Começa a montagem da maior roda-gigante da América Latina em SP

Segundo o governo do estado, roda gigante será a maior da América Latina e faz parte das ações de revitalização do entorno do Rio Pinheiros. 

O objetivo é levar um novo equipamento para fomentar o turismo no parque e, consequentemente, emprego e renda durante a montagem até a operação (Foto: Divulgação/SPBW)

Uma roda-gigante de 91 metros está sendo instalada no parque Cândido Portinari, ao lado do parque Villa-Lobos, na zona oeste de São Paulo. Com a inauguração, prevista para junho deste ano, a Roda São Paulo será a maior da América Latina, superando as instaladas em cidades como Paris, Toronto e Chicago, segundo a Sima (Secretaria de Infraestrutura e Meio Ambiente do Estado de São Paulo).

De acordo com a SPBW (São Paulo Big Wheel), empresa responsável pela montagem, manutenção e gerenciamento da estrutura, a roda-gigante terá 42 cabines de observação com capacidade para até dez pessoas, ar-condicionado, monitoramento por câmeras, interfones e wi-fi, além de iluminação cênica, projetada para interagir com a cidade. Para a montagem da estrutura de mais de mil toneladas será utilizado o maior guindaste rodoviário disponível no Brasil.

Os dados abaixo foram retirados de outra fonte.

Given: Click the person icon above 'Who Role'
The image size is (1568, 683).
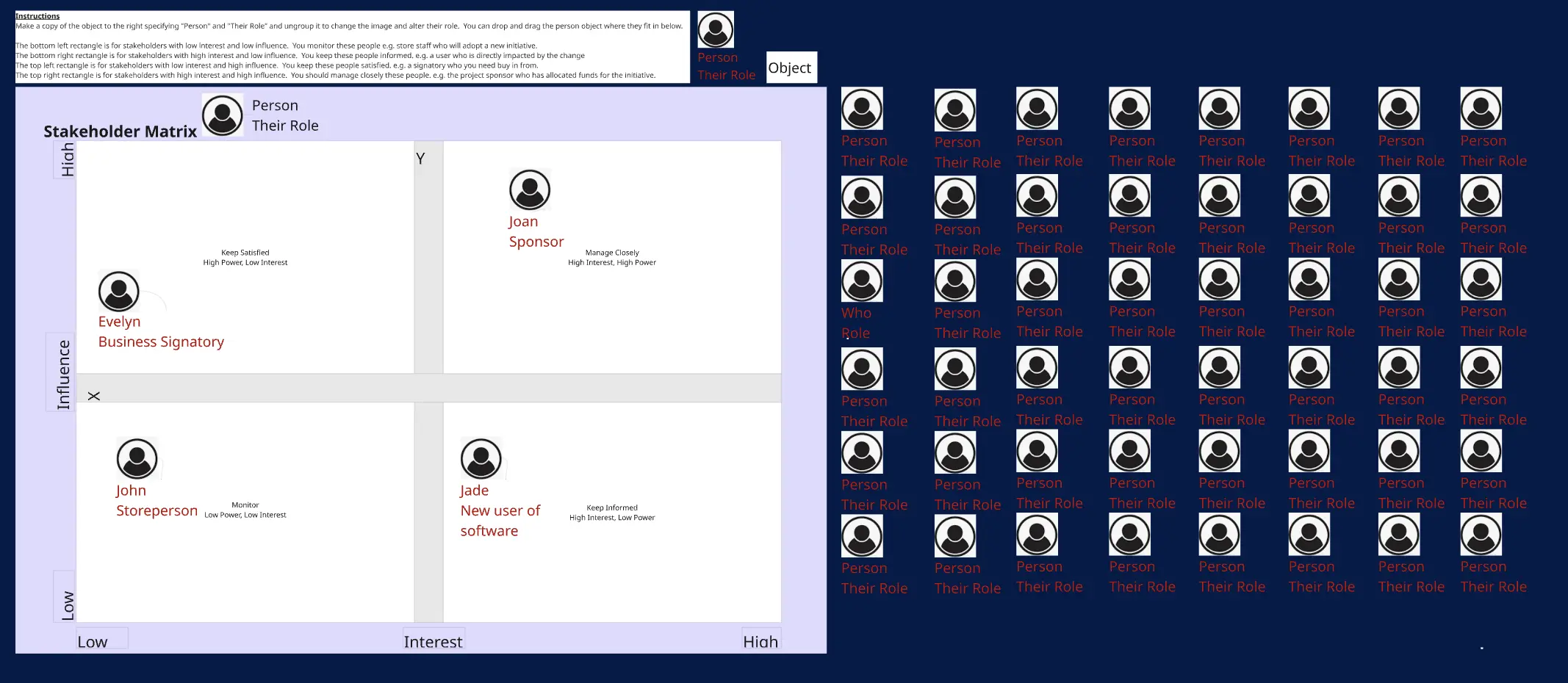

A expectativa é que a Roda São Paulo receba entre 600 mil e 1 milhão de visitantes por ano, cerca de 10% do atual público frequentador dos parques Cândido Portinari e Villa-Lobos.

De acordo com o secretário de Infraestrutura e Meio Ambiente, Marcos Penido, haverá ações e tarifas sociais para que as comunidades do entorno também usem o espaço. O preço dos ingressos ainda não foi definido.

“Nós estamos levando um novo equipamento para fomentar o turismo no parque e, consequentemente, emprego e renda durante a montagem até a operação. Além disso, a premissa do projeto considerou aspectos sociais e inclusivos, de modo que o responsável deverá fornecer ingressos para escolas públicas e para a comunidade do entorno”, afirma o secretário. A SPBW destinará recursos da receita da atração para investimentos no parque.

A empresa diz que o empreendimento contará também com um programa de educação socioambiental em linha com os objetivos de desenvolvimento sustentáveis da ONU (Organização das Nações Unidas) para 2030. “Já temos a roda-gigante de Balneário Camboriú, que está sendo um sucesso, um ícone para a cidade. Só no ano passado tivemos mais de 500 mil pessoas, mesmo com resquícios da pandemia. Da mesma forma, esperamos trazer isso para São Paulo, a exemplo de grandes centros urbanos como Londres, Las Vegas, Dubai”, diz o diretor de operações da Roda São Paulo da SPBW, Marcelo Mugnaini. “Acima de tudo, queremos resgatar o que é uma roda-gigante, deixar uma memória afetiva e uma imagem muito agradável de descontração na cidade”, completa.

Ainda segundo o projeto, será construída uma área de convivência integrada ao Cândido Portinari, feita com materiais sustentáveis, que contará com soluções de reúso de água e acessibilidade para pessoas com deficiência e dificuldade de mobilidade.

De acordo com a Secretaria de Infraestrutura e Meio Ambiente, os recursos para a construção da roda-gigante são privados. A montagem da Roda São Paulo conta com 200 trabalhadores e, quando concluída, deverá gerar 160 empregos diretos e indiretos.

Polêmica entre vizinhos

Quando anunciada, em outubro de 2020, a atração gerou polêmica entre moradores vizinhos ao parque. Em redes sociais, havia quem reivindicasse o embargo da construção e reclame que o projeto vai “tirar a calmaria” e trazer “problemas de criminalidade”.

No grupo “Alto de Pinheiros quer paz”, no Facebook, a roda gigante embalou discussões. “Como atuar para embargar a construção de uma roda gigante no Parque Villa-Lobos”, escreveu uma participante.

“Também não gostei, vai ficar horrível e piorar a frequência”, escreveu outro. “Esse aparelho vai tumultuar nosso sossegado bairro, tirando nossa calmaria, além de trazer problemas logísticos, de criminalidade”, criticou mais um integrante.

No entanto, no grupo de moradores, muitos defenderam o novo projeto para a região. “O parque é enorme, cheio de espaços vazios, uma alegria para as famílias e não atrapalha nenhuma vista ou fluxo de veículos já existentes. Vamos deixar de bairrismo, esnobismo e elitismo”.